Village in Kent, England

Upstreet is a village in the civil parish of Chislet in Kent, England. It is in the local government district of Canterbury, and the electoral ward of Marshside. It is about 62 miles away from London.

Upstreet is a ribbon development along the A28 road. The majority of houses are new and dating from the 1950s onwards. However, there are a number of older houses such as the Grade II listed building 'Grove Court' or the Grade I listed 'Upstreet Farmhouse', which was built in the 16th century and stands in an acre of its own land. It had notable different purposes over the years and is known to be haunted. Also listed are 'Hamilton's' and 'The Vision House' (No89 and No94).

Upstreet was mentioned in the 1830s Swing Riots, when a widespread uprising by agricultural workers in southern and eastern England occurred, in protest at agricultural mechanisation and harsh working conditions. Several fires were carried at different farms as part of the protests.
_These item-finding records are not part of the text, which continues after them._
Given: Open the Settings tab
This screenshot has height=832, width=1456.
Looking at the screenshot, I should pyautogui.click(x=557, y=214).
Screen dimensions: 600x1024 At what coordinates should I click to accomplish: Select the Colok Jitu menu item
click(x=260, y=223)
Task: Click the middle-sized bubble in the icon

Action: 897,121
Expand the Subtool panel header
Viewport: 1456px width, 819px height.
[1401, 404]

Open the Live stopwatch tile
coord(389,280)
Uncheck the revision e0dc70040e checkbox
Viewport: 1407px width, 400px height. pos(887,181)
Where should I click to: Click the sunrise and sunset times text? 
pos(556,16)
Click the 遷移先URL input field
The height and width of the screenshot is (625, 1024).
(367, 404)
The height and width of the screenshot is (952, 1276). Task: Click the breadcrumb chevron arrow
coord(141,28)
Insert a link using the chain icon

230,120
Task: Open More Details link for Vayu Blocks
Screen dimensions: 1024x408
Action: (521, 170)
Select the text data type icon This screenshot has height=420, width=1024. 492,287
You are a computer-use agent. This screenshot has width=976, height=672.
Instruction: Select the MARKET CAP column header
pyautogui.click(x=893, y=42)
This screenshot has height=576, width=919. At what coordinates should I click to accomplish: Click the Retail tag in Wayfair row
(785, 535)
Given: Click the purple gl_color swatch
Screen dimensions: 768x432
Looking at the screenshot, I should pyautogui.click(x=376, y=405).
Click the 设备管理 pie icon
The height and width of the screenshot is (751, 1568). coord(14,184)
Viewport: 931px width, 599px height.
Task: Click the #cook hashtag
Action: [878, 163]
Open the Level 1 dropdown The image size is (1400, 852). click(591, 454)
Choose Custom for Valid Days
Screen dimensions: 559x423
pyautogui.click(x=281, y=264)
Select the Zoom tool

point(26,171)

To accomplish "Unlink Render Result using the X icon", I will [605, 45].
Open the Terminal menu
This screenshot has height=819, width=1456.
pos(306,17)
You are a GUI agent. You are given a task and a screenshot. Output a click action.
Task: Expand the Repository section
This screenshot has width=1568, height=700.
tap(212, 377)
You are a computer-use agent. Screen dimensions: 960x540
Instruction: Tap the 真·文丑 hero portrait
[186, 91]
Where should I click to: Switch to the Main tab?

Close to Upstreet is the Stodmarsh National Nature Reserve and the River Stour at Grove Ferry..
Also the Saxon Shore Way (long-distance footpath) also passes the village between Chislet and Stourmouth.

Upstreet has a few services (a shop, two elderly care homes, one pub and one car sales lot), the garage having closed through 2015. The number of services is declining due to rising car ownership. For example, 45 years ago there was a railway station, haberdashery, greengrocer's, butcher's, baker's etc. However now there is no railway station and the shop consolidates the uses of a post office, greengrocer's, haberdashery, baker's, butcher's, etc. all under one roof. The main public transport in Upstreet is the buses, with the central bus stop being the Post Office Bus Stop, offering routes to Canterbury as frequently as every 15 minutes.

The pub is worked at by many of the locals, including a few teenagers from the village, most notably waitress Moon, and is owned by another of the locals. There is a karaoke machine and jukebox, and a quiz night on Thursdays at 8 PM. The pub is a main place where locals from Sturry to Minster can all socialise, and catch up. The pub remained open through COVID-19 restrictions.

One of the houses was also featured on Homes Under the Hammer.